→ **Extracted text**
# # #
The Danish Peace Academy

GANDHI AND NORDIC COUNTRIES

Collected by E. S. Reddy - EReddy@aol.com and Holger Terp

Letter from Ms. Ada Rosengren, September 28, 1927

Lidingo, Sweden

September 28, 1927

Dear Mahatmaji,

I am very, very glad to hear that you feel better and hope that you may soon be quite well.1

I have spoken to a publisher about your book “Self-restraint versus Self-indulgence” which I want to translate into Swedish. He asked me to ask you if you will allow me to do it and him to publish it. And on what conditions?

I don’t want to trouble you with answering me yourself, but hope that someone else will do so.

With my heart’s best wishes for your complete recovery,

Yours humbly

Ada Rosengren

May I add a few words. You say in your book that women do not tempt men – in India it is perhaps so, but here in Europe I think the women are those who tempt by their way of dressing – or rather not dressing, as they are half-naked at social entertainments, by their flirtation and coquetry and their passivity to men who take advantage of this last quality. And I have found that passivity is a woman’s way of telling a man without words that she invites him to do as he likes with her. And until women become positive and can say no to a man I don’t think humanity will make real progress. And your book will be useful to our young people that I only wish it were ready printed today in our bookshops. And thus I do hope you will allow me to translate it.

  1. R-n.

Source: SN12541

Letter from Ms. Ada Rosengren, May 29, 1928

Lidingo, Sweden,

May 29, 1928

Dear Mahatmaji,

For many days I have wished to write you and tell you how deeply I have felt for you when I read about the loss you have suffered. And I think we have all lost a brother through the death of your friend and helper Mr. Maganlal Gandhi. For me his life has been that of a hero’s and I look up to him as an ideal whom I want to be like as much as lies in my power. Who can take his place in his work as your helper, you who ought to have thousands of such friends as M. D.2 all working to realise your ideas and make the burden resting on your shoulders a little lighter. I consider it a bad karma to be old and unable to do some real work to help you.

I have sent you a German copy of the book at the Neutral Committee who has investigated the cause of the world war in case you should ever want to know something about it.

You say in the last copy of Young India that you have thought of visiting Europe and also Sweden, and that you will come here next year if no obstacles arise. I can scarcely believe that I, who have considered it impossible ever to see you, shall have the great joy of meeting you and get the opportunity of speaking with you. I live in a suburb of Stockholm and am already wondering if I can be of any use to you. There is nothing that is in my power that I will not do to help you. We need you very much in this country of ours.
# # #
→ **Material provided**
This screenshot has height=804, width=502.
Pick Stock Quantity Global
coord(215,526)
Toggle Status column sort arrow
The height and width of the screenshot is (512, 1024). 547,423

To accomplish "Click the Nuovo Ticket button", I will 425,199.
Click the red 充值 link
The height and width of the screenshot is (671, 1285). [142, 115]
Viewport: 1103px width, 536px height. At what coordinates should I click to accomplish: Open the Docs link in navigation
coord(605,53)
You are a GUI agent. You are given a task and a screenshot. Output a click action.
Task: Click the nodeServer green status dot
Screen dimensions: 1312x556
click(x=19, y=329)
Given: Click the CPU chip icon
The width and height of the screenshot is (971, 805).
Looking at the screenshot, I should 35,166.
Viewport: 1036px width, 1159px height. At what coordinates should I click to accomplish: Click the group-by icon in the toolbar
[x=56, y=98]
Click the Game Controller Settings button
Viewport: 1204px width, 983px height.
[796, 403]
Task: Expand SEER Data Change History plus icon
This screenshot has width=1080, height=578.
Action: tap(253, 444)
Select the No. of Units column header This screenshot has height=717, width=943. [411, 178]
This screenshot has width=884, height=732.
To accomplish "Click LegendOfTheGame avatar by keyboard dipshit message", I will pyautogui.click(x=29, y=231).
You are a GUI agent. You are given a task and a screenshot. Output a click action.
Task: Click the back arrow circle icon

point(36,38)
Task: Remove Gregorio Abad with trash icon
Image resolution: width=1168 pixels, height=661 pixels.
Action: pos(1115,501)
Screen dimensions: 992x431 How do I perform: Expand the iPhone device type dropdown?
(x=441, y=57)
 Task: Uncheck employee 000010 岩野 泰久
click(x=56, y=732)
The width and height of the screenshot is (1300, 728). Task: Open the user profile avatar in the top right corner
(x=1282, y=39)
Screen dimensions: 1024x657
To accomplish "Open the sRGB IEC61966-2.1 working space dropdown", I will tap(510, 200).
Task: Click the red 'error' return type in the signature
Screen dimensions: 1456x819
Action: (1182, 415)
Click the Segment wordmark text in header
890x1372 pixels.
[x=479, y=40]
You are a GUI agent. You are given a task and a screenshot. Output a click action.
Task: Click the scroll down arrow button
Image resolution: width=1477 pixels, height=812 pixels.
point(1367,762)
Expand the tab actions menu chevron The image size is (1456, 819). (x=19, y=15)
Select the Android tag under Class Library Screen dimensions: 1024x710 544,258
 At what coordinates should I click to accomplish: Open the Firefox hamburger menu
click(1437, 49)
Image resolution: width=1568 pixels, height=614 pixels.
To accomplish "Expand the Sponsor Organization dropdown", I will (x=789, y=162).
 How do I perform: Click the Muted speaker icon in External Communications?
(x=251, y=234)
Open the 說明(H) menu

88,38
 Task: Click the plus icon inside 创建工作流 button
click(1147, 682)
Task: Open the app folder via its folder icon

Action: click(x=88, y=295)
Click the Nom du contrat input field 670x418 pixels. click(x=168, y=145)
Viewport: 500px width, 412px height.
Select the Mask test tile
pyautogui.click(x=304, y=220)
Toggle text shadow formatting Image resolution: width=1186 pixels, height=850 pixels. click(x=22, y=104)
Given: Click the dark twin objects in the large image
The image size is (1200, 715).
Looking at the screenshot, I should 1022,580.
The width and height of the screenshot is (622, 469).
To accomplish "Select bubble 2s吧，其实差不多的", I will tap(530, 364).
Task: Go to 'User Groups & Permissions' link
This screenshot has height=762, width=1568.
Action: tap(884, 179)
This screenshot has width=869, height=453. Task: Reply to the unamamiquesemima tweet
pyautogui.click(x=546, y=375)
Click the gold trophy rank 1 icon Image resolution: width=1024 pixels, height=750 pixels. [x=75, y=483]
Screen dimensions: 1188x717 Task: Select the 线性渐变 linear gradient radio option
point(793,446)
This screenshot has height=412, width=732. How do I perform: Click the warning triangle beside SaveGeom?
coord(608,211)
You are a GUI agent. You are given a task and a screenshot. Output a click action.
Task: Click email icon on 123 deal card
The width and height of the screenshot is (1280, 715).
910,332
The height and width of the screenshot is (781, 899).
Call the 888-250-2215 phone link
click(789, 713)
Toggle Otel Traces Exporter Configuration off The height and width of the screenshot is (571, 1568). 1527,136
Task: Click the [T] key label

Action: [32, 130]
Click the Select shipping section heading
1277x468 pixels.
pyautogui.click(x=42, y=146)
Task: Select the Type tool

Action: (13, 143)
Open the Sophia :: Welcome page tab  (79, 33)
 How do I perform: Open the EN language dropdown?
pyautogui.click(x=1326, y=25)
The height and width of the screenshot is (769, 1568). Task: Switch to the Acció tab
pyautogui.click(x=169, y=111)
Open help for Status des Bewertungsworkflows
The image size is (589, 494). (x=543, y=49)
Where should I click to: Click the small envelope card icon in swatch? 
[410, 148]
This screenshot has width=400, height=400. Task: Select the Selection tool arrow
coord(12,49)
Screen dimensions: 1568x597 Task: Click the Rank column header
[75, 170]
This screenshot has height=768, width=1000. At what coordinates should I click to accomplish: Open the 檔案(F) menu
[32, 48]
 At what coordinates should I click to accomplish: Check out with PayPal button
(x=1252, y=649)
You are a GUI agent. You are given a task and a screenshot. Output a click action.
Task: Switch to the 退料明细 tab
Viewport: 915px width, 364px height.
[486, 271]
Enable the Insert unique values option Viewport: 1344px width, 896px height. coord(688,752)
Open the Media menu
# # #
→ **To-do list**
1/ List every person in the Gandhi letters text who is named with both a given name or initials and a surname.
2/ Duplicate the Gandhi letters text word for word, everything from "For many days" down to "work to help you.".

→ **Answers for the exercise**
1/ E. S. Reddy, Holger Terp, Ada Rosengren, Maganlal Gandhi

2/
For many days I have wished to write you and tell you how deeply I have felt for you when I read about the loss you have suffered. And I think we have all lost a brother through the death of your friend and helper Mr. Maganlal Gandhi. For me his life has been that of a hero’s and I look up to him as an ideal whom I want to be like as much as lies in my power. Who can take his place in his work as your helper, you who ought to have thousands of such friends as M. D.2 all working to realise your ideas and make the burden resting on your shoulders a little lighter. I consider it a bad karma to be old and unable to do some real work to help you.